Concepts of MCAR, MAR, MNAR

Concepts of MCAR, MAR, MNAR

• Missing completely at random (MCAR): the probability of being missing is the same for all cases
• Cause of missing is unrelated to the data
• Missing at random (MAR): the probability of being missing only depends on the observed data
• Cause of missing is unrelated to the missing values
• Missing not at random (MNAR): probability of being missing depends on the missing values themselves

Listwise deletion and pairwise deletion

• Listwise deletion (also called complete-case analysis): delete rows which contain one or more missing values
• If data is MCAR, listwise deletion produces unbiased estimates of means, variances, and regression weights (if need to train a predictive model)
• If data is not MCAR, listwise deletion can severely bias the above estimates.
• Pairwise deletion (also called available-case analysis)
• Mean and variance of variable $$X$$ are based on all cases with observed data on $$X$$
• Covariance and correlation of $$X$$ and $$Y$$ is based on all data which both $$X$$ and $$Y$$ have non-missing values

Mean imputation

• Compared with the observed data, in the imputed data (observed + imputed values)
• Standard deviations decrease
• Correlation decreases
• Means can be biased if the data is not MCAR.

Regression imputation

1. Build a regression model from the observed data
2. Impute the missing values in the response variable with the predicted values from the fitted regression
• The impute values are the most likely values under the model
• However, it decreases the variance of the target variable
• And it increases the correlations between the target and covariates
• Regression imputation, and its modern incarnations in machine learning is probably the most dangerous of all ad-hoc methods

Stochastic regression imputation

1. Build a regression model from the observed data
2. Impute a missing value in the response variable with the predicted value plus a random draw from the residual
• Preserves variance and correlation.
• Imputed values can exceed the range (e.g., a negative Ozone level).

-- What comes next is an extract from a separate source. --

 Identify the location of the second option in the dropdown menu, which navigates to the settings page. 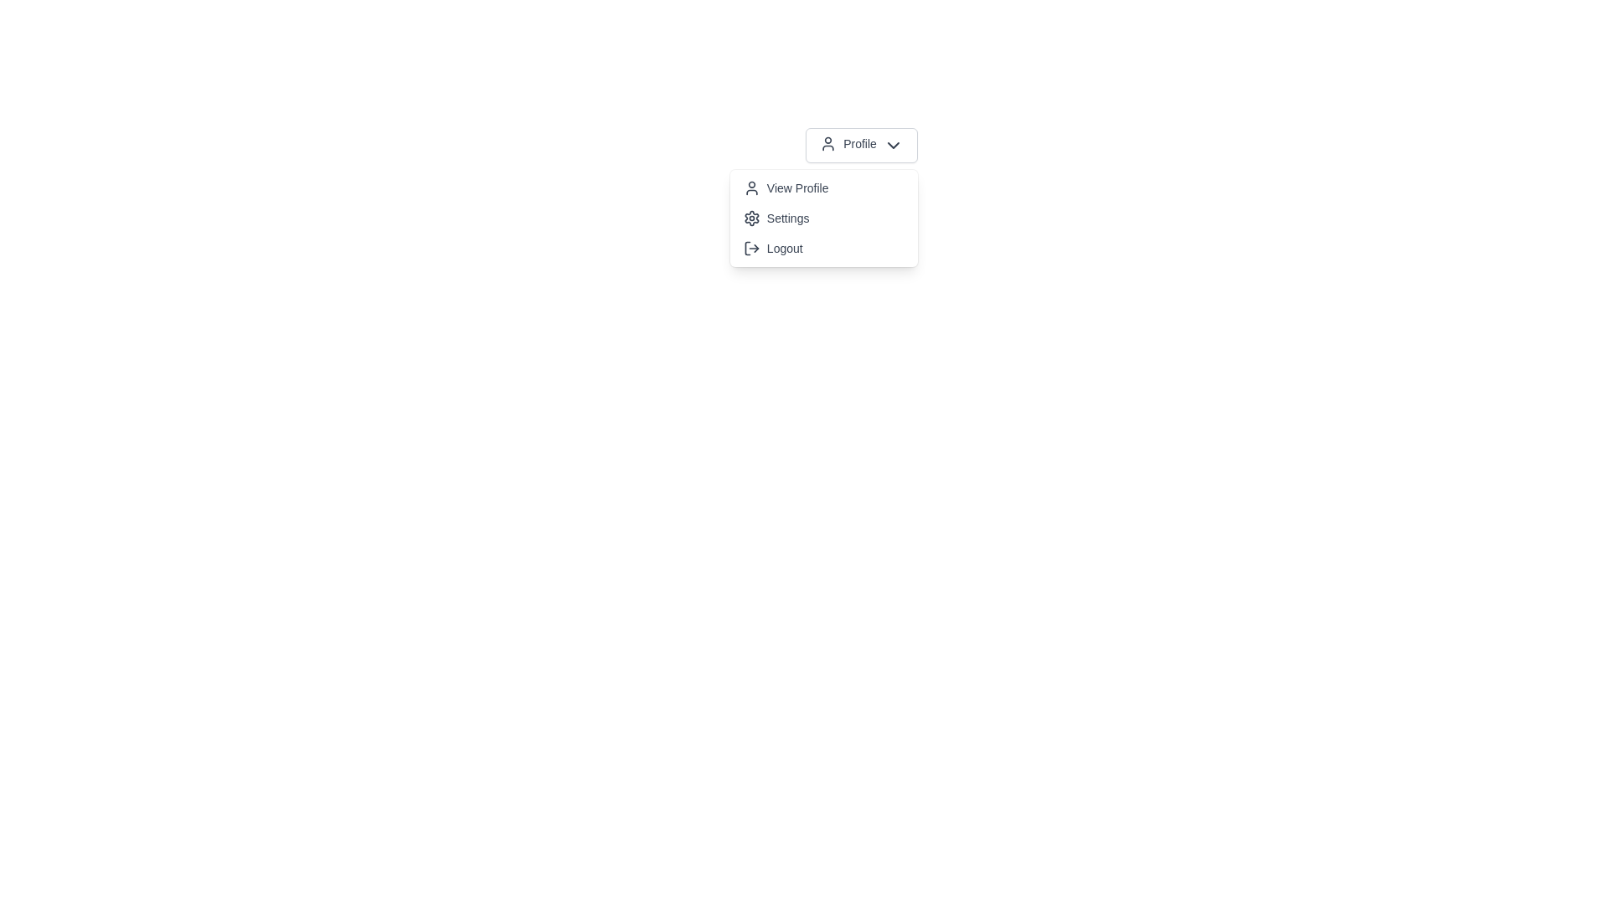
(823, 218).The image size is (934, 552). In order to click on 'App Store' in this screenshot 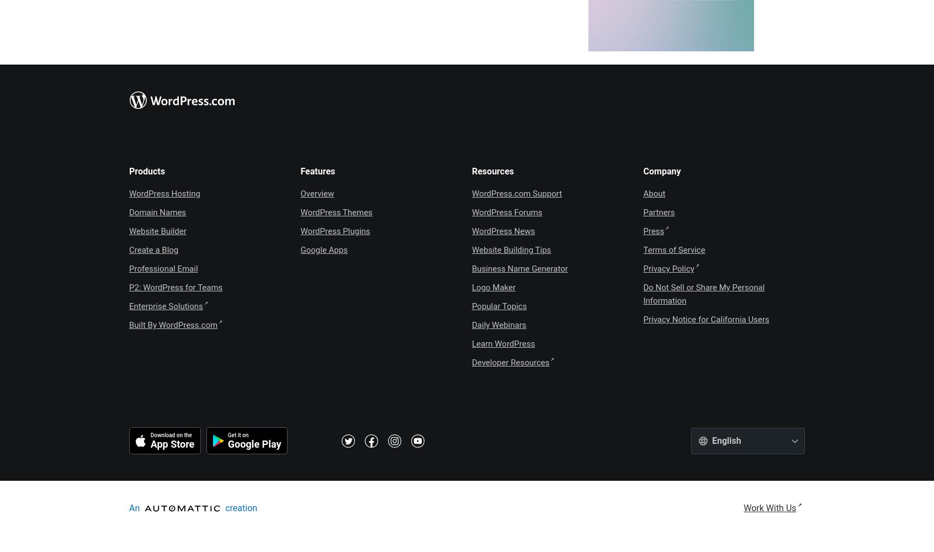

A more suitable model may resolve this.

LOCF and BOCF

• Last observation carried forward (LOCF) and baseline observation carried forward (BOCF) are for longitudinal data.

• LOCF can yield biased estimation even under MCAR.

Indicator method

• Not for imputation, but for building predictive models
• Only works for missing in covariates, not the target variables

• Note: the unbiasness of regression coefficients are assess with the variable containing missing values as the target variable

Multiple Imputation in a Nutshell

Multiple imputation creates $$m>1$$ complete datasets

• Three steps of multiple imputation
1. Imputation
2. Analysis: train separate models
3. Pooling: variance among $$m$$ parameter estimates combines the conventional sampling variance (within-imputation variance) and the extra variance caused by the missing data (between-imputation variance)

Why using multiple imputation?

• It provides a mechanism to deal with the inherent uncertainty of the imputations
• It separate the solution of the missing data problem from the solution of the complete-data problem (train predictive models on complete data)

Multiple imputation example using the mice package

## Load the mice package
library(mice);
## Impute 20 times, using preditive mean matching
imp <- mice(airquality, seed = 1, m = 20, print = FALSE)
## Fit linear regressions
fit <- with(imp, lm(Ozone ~ Wind + Temp + Solar.R))
## Pooled regression estimates
pander(summary(pool(fit)))
term estimate std.error statistic df p.value
(Intercept) -60.21 21.57 -2.791 100.3 0.006
Wind -3.174 0.644 -4.927 83.29 0
Temp 1.584 0.228 6.959 125.7 0
Solar.R 0.058 0.023 2.454 79.63 0.016

References

• Van Buuren, S. (2018). Flexible Imputation of Missing Data, 2nd Edition. CRC press.